Mahkememizde görülmekte olan Tazminat (Ölüm Ve Cismani Zarar Sebebiyle Açılan Tazminat) davasının yapılan açık yargılaması sonunda,
GEREĞİ DÜŞÜNÜLDÜ :
İDDİA : Davacılar vekili dava dilekçesinde özetle;———tarihinde meydana gelen trafik kazası neticesinde müvekkillerinin ——vefat ettiğini, davalı … şirketi tarafından sigortalanan ——- plaka sayılı aracı ———-olarak kullanan davalı ….—— müvekkillerinin murisi … kullanımındaki ———- plaka sayılı araca arkadan çarpması sonucu kazanın meydana geldiğini, olay neticesinde davacılar … ve …——– desteğinden yoksun kaldıklarını, olayın meydana gelmesinde —— hiç bir kusurunun olmadığını, bu olay nedeniyle eş, anne ve çocuklarını kaybeden müvekkillerinin büyük üzüntü yaşadıklarını belirterek fazlaya ilişkin hakları saklı kalmak kaydıyla destekten yoksun kalan davacı ——- destekten yoksun kalan davacı ——- tazminatın olay tarihinden itibaren işleyecek faiziyle birlikte (sigorta yönünden poliçe limitiyle sınırlı)tüm davalılardan tahsiline karar verilmesini, yine müvekkillerinden …——.manevi tazminat ile müvekkilleri ————-.manevi tazminatın da sigorta dışında kalan diğer davalılardan olay tarihinden itibaren işletilecek faiziyle birlikte tahsiline karar verilmesini talep ve dava etmiştir.

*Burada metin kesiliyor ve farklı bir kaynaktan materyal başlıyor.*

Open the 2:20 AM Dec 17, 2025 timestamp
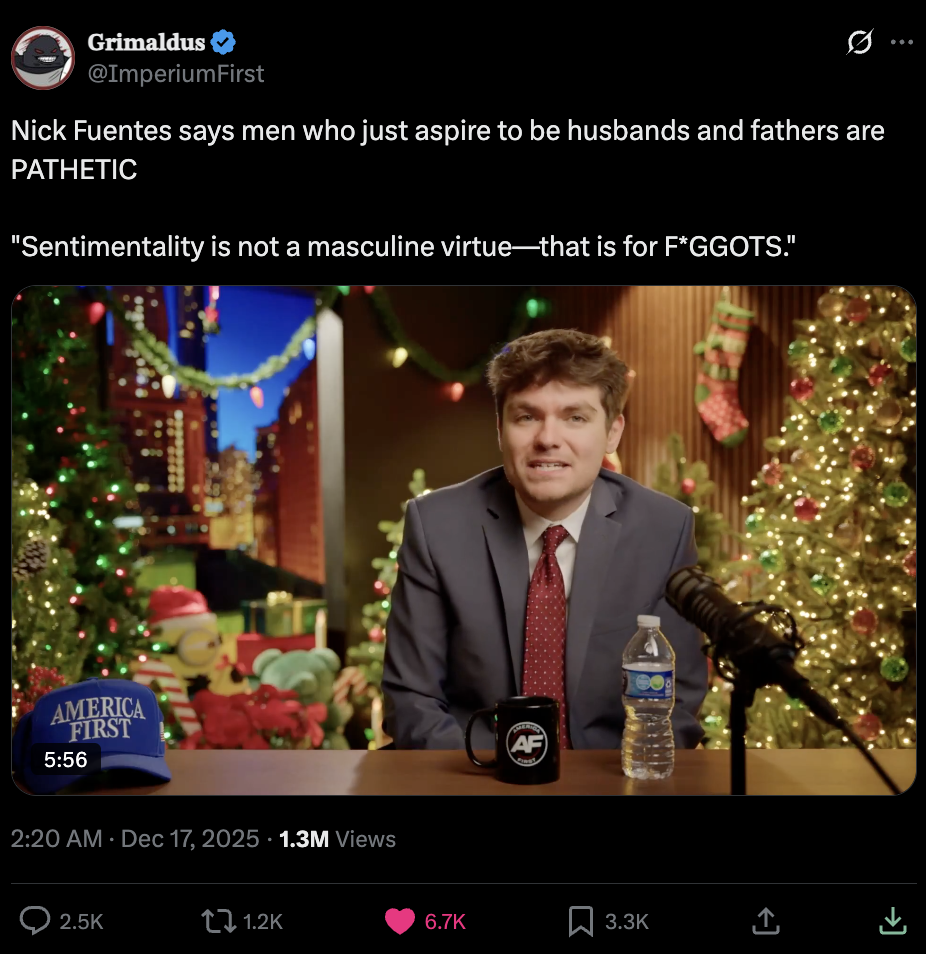This screenshot has width=926, height=954. 135,839
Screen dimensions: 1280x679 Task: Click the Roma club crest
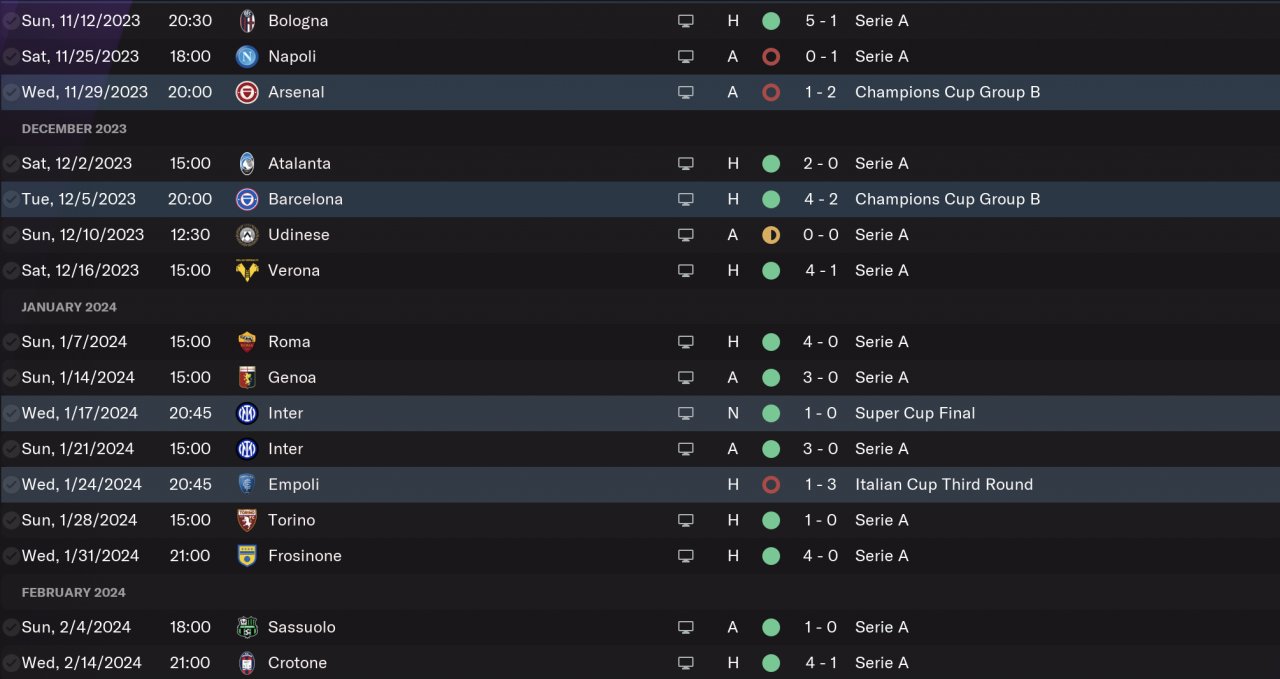pyautogui.click(x=247, y=342)
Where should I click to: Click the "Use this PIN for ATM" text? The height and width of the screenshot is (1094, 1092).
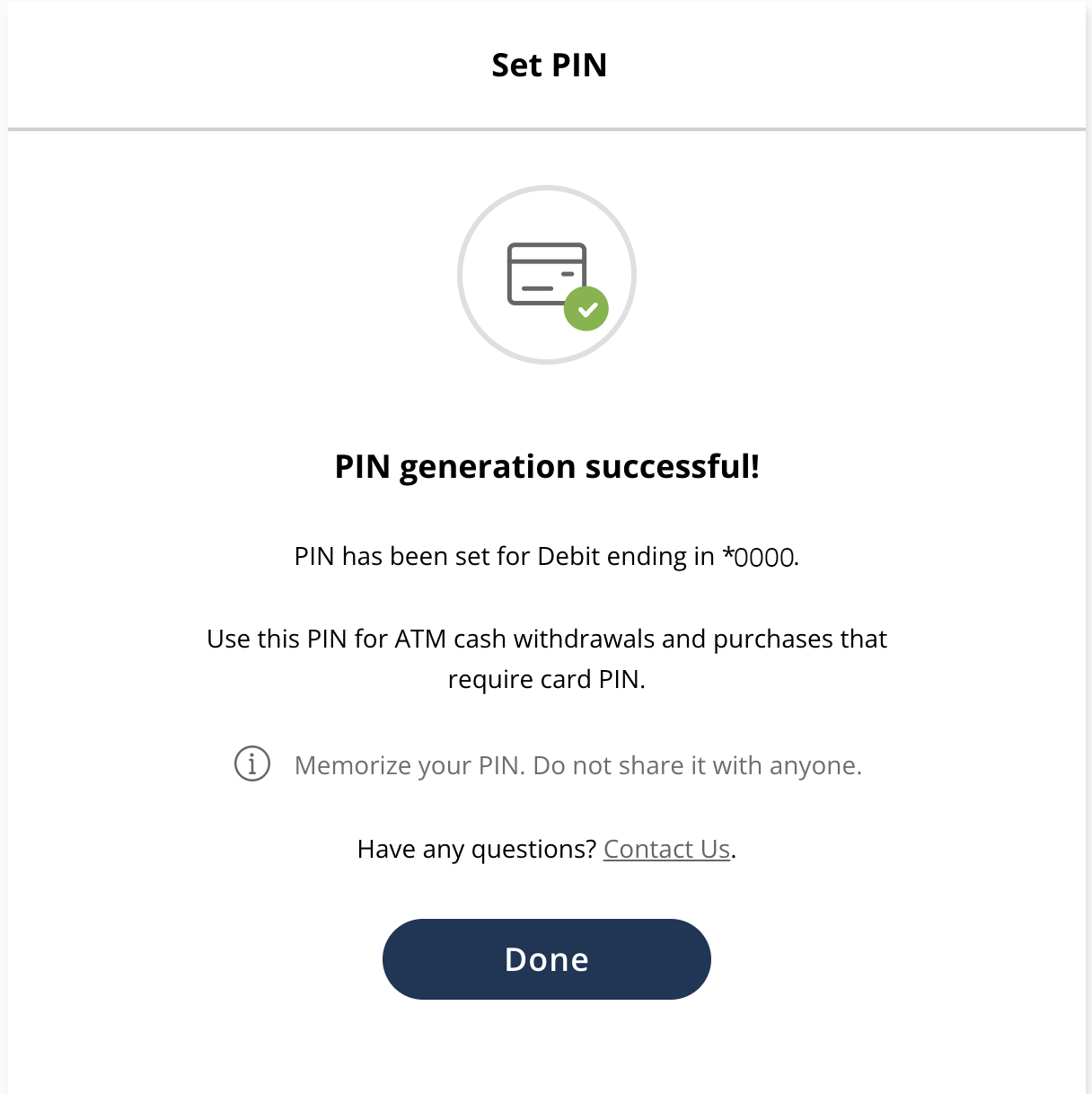pyautogui.click(x=326, y=639)

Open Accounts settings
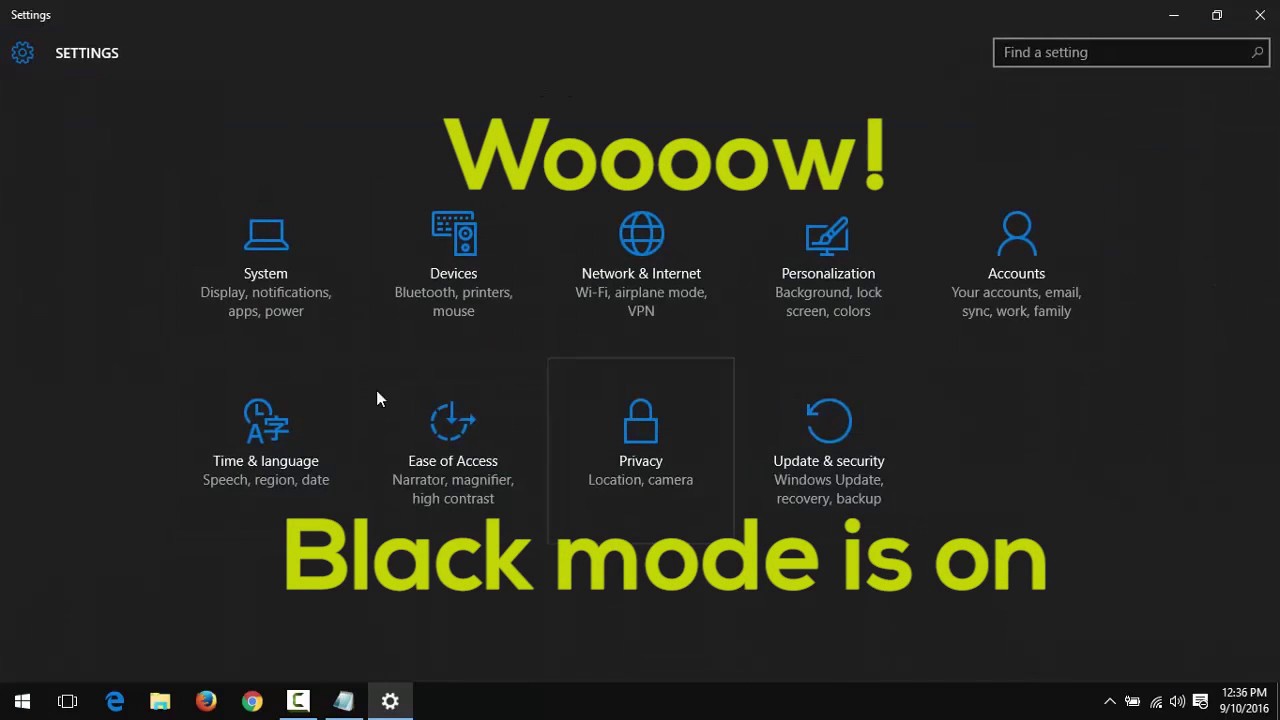pyautogui.click(x=1016, y=270)
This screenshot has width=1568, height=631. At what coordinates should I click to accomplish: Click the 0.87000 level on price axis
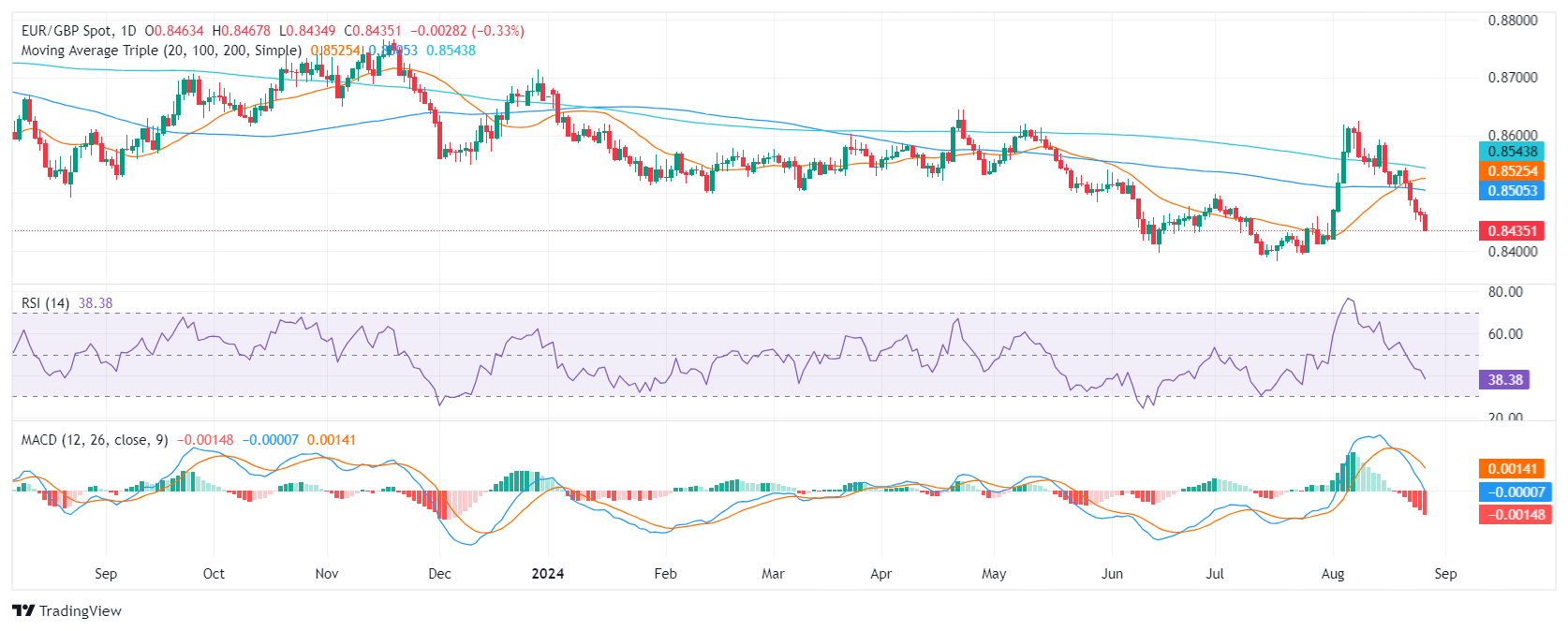(1512, 78)
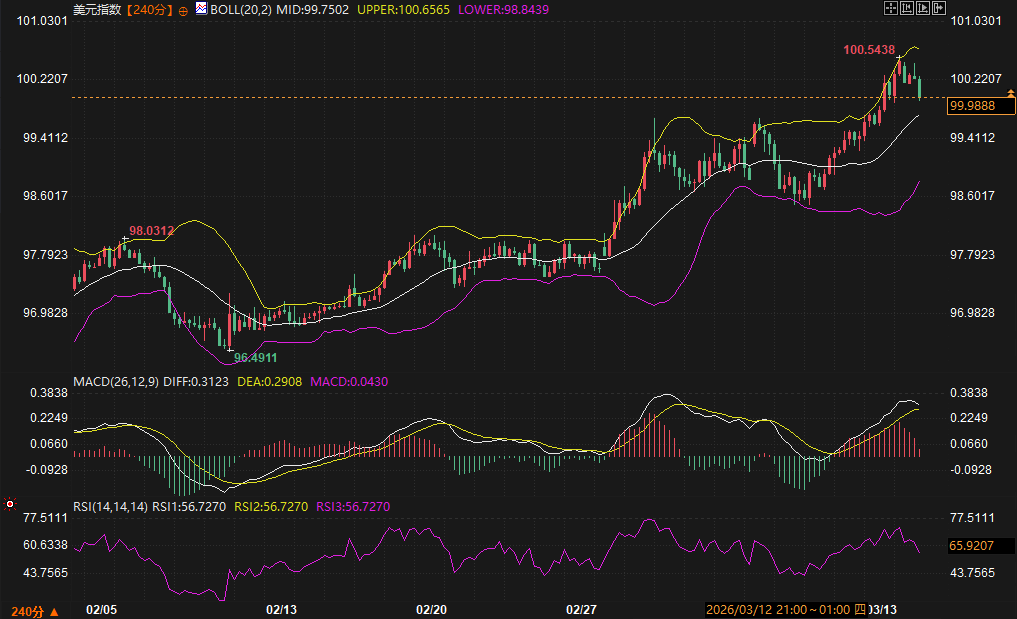Click the fit-chart-range icon in top toolbar
Image resolution: width=1017 pixels, height=619 pixels.
tap(907, 8)
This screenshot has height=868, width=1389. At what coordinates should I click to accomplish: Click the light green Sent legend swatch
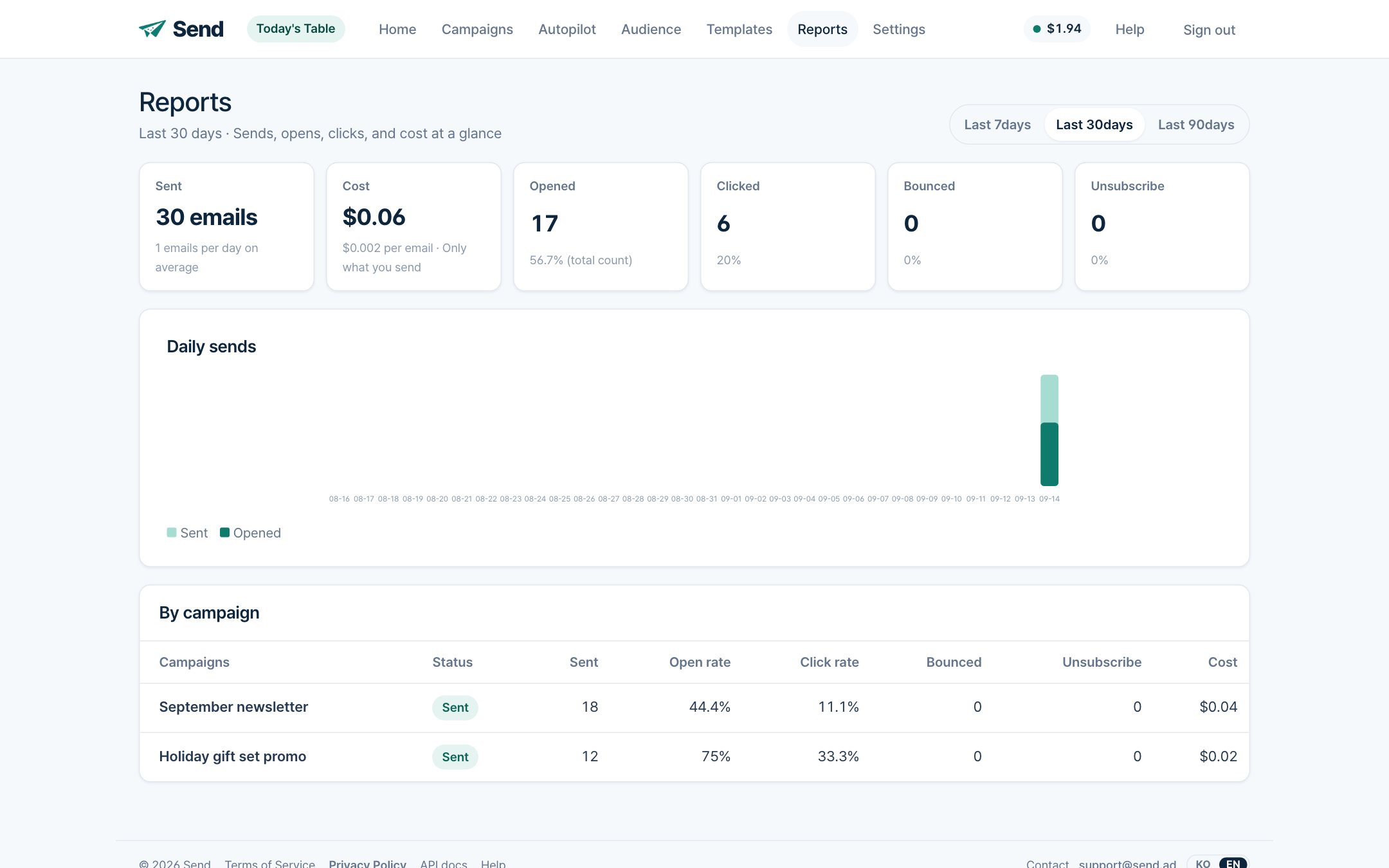click(172, 532)
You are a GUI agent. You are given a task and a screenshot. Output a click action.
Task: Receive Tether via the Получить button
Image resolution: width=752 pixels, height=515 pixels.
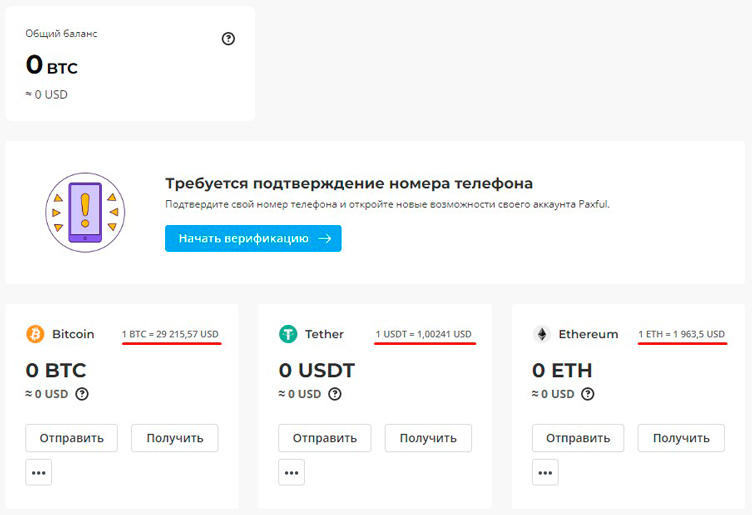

SAVUNMA : Davalılar … ve ——vekili sunduğu cevap dilekçesinde özetle; davaya konu kaza nedeniyle ——- esas sayılı dosyada yargılamanın sürdüğünü, karşı araç sürücüsünün kim olduğu hususunun ihtilaflı olduğunu, müteveffanın bulunduğu araçta kendisi hariç herkesin alkollü olduğunun ceza dosyası ile sabit olduğunu, davalı … şirketi tarafından ödeme yapıldığını, bu nedenle sigorta yönünden pasif husumet yokluğu bulunduğunu, bu davalı yönünden davanın reddi gerektiğini, olaydaki kusur oranlarının belirlenmesini istediklerini, manevi tazminat talebinin fahiş olup hukuka aykırı olduğunu savunarak davanın reddine karar verilmesini istemiştir.
İNCELEME ve GEREKÇE : Dava, hukuki niteliği itibari ile; trafik kazasından kaynaklanan destekten yoksun kalma ve manevi tazminat taleplerine ilişkindir. Davacılardan —– ———– tarihinde meydana gelen trafik kazası neticesinde hayatını yitirdiğinden, davacı eş ve çocuk tarafından maddi ve manevi tazminat, davacı anne ve baba tarafından da manevi tazminat talebiyle kazaya karışan —– plakalı aracın sürücüsü, işleteni ve —-.poliçesini düzenleyen sigorta şirketine karşı dava açılmıştır.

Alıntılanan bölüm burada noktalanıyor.